WHAT IS BEING ASKED » Where a picture occurs in the data, omit it, and copy all remaining data exactly.

===== SUPPLIED MATERIAL

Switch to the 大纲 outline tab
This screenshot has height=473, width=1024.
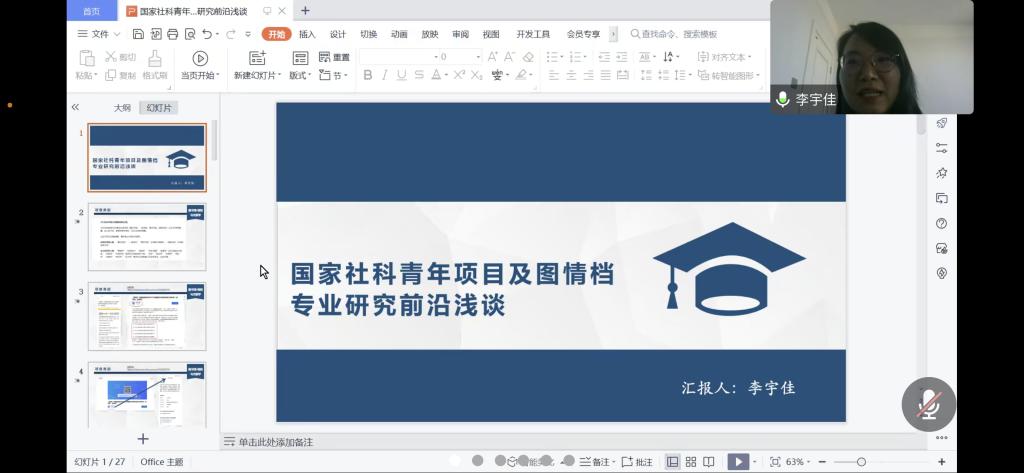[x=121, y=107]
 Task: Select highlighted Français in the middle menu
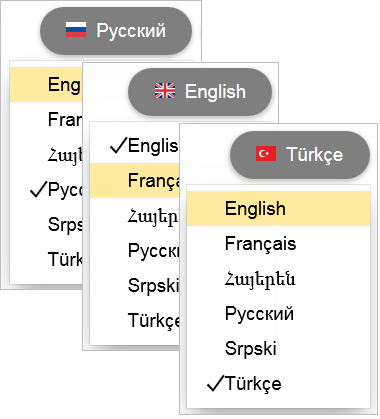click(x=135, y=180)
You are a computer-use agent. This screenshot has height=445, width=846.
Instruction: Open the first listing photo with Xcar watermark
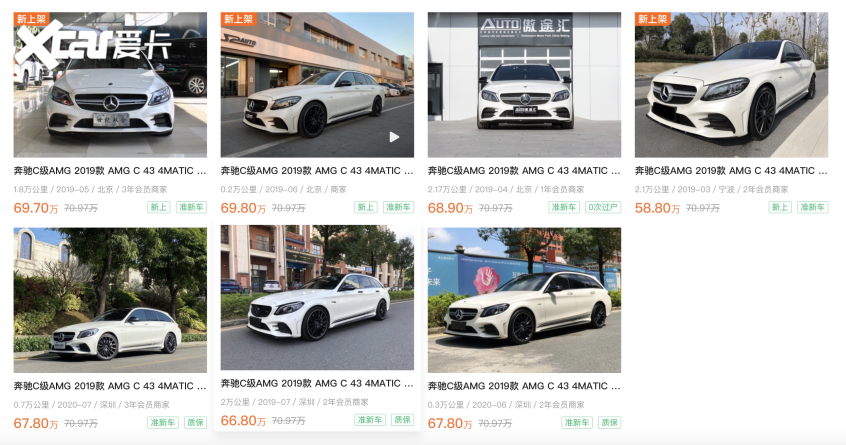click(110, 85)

==========

REPLY TO THE EXERCISE »
Switch to the 大纲 outline tab
This screenshot has height=473, width=1024.
[x=121, y=107]
 Task: Select highlighted Français in the middle menu
click(x=135, y=180)
You are a computer-use agent. This screenshot has height=445, width=846.
Instruction: Open the first listing photo with Xcar watermark
click(110, 85)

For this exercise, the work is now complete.